Introduction

Head and Neck Squamous Cell Carcinomas (HNSCCs) is the sixth most common cancer and the eighth most common cause of cancer death worldwide. Its incidence varies widely among different regions [1]. In North America and the EU, HNSCC accounts for 3 % to 4 % of all cancer diagnoses whereas in India, it accounts for 30 % of all cancers in males and in 11–16 % in females. HNSCCs are a heterogeneous group of neoplasms that differ greatly in tumor aggressiveness and response to treatment. About 80–90 % of head and neck cancer cases are considered to be associated with known risk factors, such as smoking, oral tobacco or betel nut chewing, and alcohol abuse. Carcinogens produced by tobacco such as nitrosamines and benzopyrene produce the types of guanine nucleotide changes found as p53 mutations seen in HNSCC. Effects of alcohol are less understood but it may get metabolized to acetaldehyde thus damaging DNA and also traps glutathione which is important for detoxication of carcinogens.

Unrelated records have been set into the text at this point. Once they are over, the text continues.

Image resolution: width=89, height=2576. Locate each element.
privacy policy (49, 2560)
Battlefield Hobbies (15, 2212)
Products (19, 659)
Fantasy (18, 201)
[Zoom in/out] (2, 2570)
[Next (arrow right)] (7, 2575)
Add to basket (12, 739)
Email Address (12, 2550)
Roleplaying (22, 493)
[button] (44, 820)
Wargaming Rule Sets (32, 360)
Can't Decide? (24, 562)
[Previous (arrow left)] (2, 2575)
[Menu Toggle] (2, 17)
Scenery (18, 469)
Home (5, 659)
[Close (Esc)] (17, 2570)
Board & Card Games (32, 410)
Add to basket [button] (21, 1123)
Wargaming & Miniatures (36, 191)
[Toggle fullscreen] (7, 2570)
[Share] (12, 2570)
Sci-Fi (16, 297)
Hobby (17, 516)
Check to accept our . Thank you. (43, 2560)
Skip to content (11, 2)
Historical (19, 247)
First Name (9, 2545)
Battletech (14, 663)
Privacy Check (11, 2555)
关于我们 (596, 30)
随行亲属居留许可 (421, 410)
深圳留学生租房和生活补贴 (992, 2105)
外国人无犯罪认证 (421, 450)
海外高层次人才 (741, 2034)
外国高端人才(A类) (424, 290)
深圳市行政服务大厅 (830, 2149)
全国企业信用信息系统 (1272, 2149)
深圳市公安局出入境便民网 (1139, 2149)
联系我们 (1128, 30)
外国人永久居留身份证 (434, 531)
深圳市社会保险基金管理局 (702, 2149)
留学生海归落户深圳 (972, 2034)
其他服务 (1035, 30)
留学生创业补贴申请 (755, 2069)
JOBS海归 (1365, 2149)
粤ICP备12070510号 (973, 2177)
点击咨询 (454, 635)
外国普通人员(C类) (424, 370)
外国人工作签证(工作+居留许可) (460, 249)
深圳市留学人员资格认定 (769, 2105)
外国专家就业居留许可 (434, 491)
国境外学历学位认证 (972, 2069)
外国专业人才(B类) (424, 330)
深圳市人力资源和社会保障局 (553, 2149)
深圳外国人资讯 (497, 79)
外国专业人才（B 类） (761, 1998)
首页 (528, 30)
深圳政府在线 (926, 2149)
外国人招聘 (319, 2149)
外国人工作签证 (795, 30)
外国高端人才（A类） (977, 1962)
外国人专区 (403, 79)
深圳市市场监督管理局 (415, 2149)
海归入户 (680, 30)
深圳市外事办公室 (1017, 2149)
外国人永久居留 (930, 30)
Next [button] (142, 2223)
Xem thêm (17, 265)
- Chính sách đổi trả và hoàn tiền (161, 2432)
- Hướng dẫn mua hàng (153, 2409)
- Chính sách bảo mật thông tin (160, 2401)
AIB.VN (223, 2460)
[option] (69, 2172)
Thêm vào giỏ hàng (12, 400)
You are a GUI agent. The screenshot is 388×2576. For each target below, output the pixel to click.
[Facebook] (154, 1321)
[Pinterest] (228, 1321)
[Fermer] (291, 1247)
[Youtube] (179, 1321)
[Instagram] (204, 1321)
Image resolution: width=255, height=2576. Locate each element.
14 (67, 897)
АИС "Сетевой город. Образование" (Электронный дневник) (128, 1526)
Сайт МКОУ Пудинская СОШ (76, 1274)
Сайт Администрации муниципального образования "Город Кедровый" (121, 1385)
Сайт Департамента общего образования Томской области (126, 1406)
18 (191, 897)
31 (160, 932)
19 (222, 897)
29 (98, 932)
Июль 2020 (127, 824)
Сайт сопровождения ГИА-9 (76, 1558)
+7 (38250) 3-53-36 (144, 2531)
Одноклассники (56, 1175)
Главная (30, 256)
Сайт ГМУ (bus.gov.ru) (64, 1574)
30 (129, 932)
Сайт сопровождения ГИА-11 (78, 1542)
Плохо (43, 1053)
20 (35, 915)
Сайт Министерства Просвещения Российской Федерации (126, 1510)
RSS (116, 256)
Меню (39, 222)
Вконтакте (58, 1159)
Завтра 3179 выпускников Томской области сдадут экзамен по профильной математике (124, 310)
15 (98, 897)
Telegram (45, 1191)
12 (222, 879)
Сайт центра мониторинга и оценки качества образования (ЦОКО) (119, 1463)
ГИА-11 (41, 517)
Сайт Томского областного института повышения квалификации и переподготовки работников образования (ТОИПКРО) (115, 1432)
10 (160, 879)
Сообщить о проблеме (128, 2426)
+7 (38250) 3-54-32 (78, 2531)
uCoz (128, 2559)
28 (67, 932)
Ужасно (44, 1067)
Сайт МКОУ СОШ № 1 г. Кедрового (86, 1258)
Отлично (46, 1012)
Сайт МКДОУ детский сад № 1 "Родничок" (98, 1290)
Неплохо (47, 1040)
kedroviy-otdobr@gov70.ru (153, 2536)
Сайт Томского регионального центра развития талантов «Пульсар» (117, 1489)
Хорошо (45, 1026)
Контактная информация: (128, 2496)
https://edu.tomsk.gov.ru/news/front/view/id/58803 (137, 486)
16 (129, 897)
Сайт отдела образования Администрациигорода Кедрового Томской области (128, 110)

Recent epidemiological and experimental data has implicated infection with human papilloma virus (HPV, specifically, HPV 16 and 18) in the pathogenesis of HNSCC. Since survival of HPV positive HNSCC patients have been shown to be notably better than survival of HPV negative HNSCC patients; the significance of HPV detection and the molecular aspects of the roles related to HNSCC tumorigenicity assumes great clinical relevance.

HPV and HNSCC

HPV positive HNSCC represents a separate entity with a distinct pathway of malignant transformation with characteristic clinical and pathological features. The HPV involvement in oral and oropharyngeal carcinogenesis was first proposed in 1983 by Syrjanen et al. [2]. and then supported by several other authors on the basis of the following evidences: the well-assessed broad epithelial-tropism of HPV; the morphological similarities between oropharyngeal and genital epithelia; the ability of immortalizing human oral keratinocytes in vitro; the strongly established etiological role of high risk HPV in cervical SCC and finally the detection of HR HPV genotypes in samples of HNSCC [36].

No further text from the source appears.